> _Records to process_

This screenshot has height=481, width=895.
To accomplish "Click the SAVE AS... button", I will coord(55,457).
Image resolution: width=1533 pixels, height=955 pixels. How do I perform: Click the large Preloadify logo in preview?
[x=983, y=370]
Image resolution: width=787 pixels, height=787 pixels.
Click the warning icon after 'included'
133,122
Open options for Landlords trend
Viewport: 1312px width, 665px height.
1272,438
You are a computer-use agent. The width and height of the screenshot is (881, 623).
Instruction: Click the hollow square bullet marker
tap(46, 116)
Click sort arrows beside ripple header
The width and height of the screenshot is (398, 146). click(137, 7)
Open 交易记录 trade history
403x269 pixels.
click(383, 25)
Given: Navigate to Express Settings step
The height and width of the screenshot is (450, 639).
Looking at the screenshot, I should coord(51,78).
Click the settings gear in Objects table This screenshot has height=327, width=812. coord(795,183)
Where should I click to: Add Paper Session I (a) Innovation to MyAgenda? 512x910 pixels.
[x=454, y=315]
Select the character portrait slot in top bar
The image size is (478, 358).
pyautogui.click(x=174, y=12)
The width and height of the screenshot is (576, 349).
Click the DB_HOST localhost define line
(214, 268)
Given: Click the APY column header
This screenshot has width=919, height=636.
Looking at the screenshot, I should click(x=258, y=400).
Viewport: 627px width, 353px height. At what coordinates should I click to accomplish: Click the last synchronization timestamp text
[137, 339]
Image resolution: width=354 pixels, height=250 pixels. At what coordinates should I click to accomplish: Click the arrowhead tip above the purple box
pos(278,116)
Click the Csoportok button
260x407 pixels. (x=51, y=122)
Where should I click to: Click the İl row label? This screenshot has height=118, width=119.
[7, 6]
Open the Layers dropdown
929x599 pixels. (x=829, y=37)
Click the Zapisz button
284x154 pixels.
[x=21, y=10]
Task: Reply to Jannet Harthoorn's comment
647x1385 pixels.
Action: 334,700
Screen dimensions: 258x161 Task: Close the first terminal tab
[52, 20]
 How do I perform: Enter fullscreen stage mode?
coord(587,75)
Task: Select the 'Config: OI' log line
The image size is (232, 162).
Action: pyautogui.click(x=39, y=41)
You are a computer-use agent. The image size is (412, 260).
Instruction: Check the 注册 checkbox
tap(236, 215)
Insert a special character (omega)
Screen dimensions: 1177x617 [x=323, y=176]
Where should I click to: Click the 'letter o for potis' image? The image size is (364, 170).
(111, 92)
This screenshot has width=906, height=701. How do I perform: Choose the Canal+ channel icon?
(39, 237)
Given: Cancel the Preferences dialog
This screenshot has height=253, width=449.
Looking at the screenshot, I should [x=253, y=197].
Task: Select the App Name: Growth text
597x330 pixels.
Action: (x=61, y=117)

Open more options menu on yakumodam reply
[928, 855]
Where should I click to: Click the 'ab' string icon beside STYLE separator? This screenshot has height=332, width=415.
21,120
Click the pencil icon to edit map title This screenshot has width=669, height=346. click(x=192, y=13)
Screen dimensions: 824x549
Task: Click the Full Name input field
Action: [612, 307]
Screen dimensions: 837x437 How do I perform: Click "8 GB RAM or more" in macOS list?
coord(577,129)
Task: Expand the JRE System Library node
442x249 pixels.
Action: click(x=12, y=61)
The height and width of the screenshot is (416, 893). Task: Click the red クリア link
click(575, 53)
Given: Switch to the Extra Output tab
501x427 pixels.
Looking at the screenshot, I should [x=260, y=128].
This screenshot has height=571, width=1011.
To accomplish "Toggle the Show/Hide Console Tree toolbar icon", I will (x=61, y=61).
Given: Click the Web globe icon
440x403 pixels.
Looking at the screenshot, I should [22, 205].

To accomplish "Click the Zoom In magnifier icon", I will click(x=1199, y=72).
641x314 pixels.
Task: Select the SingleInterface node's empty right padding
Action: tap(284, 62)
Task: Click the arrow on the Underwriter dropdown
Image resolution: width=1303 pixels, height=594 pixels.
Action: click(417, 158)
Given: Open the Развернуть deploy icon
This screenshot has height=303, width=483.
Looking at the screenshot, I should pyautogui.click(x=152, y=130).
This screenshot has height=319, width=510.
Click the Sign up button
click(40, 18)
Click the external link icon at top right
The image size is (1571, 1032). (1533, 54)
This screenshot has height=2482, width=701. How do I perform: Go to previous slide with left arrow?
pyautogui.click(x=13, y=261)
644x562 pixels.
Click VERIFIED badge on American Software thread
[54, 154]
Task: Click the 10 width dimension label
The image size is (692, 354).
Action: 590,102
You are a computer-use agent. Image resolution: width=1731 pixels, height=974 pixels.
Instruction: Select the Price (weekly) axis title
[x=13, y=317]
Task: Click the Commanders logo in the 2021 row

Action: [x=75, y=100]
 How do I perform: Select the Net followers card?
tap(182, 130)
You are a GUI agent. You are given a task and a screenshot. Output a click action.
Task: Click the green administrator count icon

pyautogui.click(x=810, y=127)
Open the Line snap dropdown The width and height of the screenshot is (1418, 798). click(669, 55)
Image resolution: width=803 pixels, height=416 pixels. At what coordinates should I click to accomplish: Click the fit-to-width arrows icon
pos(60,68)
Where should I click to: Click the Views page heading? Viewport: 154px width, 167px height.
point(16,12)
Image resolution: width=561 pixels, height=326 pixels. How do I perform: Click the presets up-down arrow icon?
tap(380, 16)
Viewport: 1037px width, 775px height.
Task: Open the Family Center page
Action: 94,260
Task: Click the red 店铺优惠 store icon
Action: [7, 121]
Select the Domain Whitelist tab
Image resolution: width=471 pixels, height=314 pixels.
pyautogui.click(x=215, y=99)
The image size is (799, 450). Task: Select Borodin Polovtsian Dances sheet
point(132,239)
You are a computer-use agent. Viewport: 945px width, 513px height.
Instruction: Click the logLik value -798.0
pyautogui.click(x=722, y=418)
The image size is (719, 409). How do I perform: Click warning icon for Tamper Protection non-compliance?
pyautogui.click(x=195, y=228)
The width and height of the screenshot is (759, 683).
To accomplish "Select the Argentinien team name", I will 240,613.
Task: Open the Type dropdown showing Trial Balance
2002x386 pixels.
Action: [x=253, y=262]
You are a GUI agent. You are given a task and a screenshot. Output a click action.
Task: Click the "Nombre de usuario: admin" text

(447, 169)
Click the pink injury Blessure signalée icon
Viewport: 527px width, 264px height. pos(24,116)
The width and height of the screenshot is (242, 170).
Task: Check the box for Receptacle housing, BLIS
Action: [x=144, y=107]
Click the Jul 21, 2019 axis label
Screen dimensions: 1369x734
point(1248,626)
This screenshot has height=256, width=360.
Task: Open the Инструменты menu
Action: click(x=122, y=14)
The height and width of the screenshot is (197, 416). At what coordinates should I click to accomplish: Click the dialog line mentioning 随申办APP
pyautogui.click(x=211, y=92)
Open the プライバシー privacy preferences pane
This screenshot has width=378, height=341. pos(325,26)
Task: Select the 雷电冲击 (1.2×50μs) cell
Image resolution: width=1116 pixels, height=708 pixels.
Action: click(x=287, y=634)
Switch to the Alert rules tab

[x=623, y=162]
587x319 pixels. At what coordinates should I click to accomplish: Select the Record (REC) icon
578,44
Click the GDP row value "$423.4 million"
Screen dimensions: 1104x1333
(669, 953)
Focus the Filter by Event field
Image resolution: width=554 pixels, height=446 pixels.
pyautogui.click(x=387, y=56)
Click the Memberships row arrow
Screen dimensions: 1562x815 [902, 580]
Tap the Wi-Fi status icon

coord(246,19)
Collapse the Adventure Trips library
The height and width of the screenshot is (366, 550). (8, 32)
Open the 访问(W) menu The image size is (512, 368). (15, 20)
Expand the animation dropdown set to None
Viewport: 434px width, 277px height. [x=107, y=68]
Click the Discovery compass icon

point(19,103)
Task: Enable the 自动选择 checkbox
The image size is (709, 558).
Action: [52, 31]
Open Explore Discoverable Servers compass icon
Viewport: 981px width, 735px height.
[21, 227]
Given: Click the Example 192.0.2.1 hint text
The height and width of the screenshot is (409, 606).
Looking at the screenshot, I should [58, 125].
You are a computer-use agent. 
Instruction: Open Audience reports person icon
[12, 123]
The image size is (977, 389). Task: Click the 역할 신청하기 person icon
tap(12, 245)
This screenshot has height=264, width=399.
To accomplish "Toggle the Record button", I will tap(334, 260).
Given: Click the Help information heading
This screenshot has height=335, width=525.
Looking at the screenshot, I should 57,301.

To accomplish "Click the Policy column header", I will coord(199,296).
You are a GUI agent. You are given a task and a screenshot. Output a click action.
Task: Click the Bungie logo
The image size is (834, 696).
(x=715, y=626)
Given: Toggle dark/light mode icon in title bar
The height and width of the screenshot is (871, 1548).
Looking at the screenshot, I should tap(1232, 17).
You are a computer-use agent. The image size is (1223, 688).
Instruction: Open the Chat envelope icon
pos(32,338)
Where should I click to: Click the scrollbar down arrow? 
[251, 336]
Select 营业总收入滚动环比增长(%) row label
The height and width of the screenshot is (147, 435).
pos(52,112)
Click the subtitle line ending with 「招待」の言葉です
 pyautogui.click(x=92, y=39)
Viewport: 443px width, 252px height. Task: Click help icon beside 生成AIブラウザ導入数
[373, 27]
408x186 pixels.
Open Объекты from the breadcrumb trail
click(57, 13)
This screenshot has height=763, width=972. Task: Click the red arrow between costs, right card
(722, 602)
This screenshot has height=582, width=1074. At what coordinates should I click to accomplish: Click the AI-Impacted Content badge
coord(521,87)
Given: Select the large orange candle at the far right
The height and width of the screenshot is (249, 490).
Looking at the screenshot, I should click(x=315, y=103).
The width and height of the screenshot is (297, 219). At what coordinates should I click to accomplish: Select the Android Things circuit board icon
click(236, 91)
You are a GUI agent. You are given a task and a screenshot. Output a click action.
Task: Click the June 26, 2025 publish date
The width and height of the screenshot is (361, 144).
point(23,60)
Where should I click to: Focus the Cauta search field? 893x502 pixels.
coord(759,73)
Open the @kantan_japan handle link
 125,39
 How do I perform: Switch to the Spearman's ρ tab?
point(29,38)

> _Work item_
Search the listing for the word "column" and state how many lines contain it. Nothing else belongs in the reply.

> _Expected answer_
2